I was thirteen the first time I saw it and at the tail end of a video game addiction (it is hard for me to stay addicted to something that 1) is designed to make sure you lose and 2) doesn’t really tell a story). And even for the special effects of 1982, Tron doesn’t rate.
The plot is fairly simple. Flynn (Jeff Bridges) is a rogue and renegade programmer whose programs for video games were stolen by Ed Dillinger (David Warner). The company they worked for installed a master control program that became, in the words of The Terminatorself-actualized. The MCP wants to take over the world. Flynn is only trying to get evidence that he created the video games. While doing this, he is pulled, literally via laser, into the ‘game grid’ where he is expected to play games until he dies. He and a couple of other renegade programs run through a type of virtual city minus windows to get to the MCP and destroy it. Will they make it?

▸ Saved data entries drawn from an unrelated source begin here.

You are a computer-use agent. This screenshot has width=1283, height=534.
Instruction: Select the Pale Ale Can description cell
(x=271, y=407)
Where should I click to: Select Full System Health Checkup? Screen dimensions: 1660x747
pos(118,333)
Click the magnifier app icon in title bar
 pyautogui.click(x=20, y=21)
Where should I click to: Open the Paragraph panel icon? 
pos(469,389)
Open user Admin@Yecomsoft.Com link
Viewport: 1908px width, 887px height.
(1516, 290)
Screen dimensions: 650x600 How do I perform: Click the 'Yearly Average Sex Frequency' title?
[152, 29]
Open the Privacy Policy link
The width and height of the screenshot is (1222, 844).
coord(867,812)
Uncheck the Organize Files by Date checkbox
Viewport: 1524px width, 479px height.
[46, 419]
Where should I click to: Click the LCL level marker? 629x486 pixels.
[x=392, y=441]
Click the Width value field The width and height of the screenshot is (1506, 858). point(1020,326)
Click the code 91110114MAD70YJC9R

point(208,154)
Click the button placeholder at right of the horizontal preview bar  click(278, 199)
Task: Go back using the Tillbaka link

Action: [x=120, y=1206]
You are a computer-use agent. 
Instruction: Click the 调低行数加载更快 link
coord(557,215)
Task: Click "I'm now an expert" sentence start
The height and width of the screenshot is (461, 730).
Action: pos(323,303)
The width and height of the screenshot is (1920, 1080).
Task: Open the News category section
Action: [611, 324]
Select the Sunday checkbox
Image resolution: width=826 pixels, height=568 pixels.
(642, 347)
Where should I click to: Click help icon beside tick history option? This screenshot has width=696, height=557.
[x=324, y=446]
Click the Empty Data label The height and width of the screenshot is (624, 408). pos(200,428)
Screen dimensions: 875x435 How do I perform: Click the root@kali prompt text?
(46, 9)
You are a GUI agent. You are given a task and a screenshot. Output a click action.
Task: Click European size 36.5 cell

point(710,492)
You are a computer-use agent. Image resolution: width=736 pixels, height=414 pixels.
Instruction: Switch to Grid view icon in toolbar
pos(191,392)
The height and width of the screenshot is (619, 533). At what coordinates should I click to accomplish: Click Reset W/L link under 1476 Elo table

This is a movie made during Disney’s dark days. Tron and the uber dark The Black Hole were movies that the studio was making as the ship was sinking. The Little Mermaid saved Disney from the trash heap. But there is one thing that all Disney movies have in common: they all have happy endings (or sappy endings, they rhyme which is close enough for Buena Vista).
I can argue that the film gave us three things only one of them can be considered to be ‘good’ and at that only as a time waster. Due to certain scenes that occur while Flynn transports in and out of the game grid, I can argue that the developers of Tetris were fans of this film.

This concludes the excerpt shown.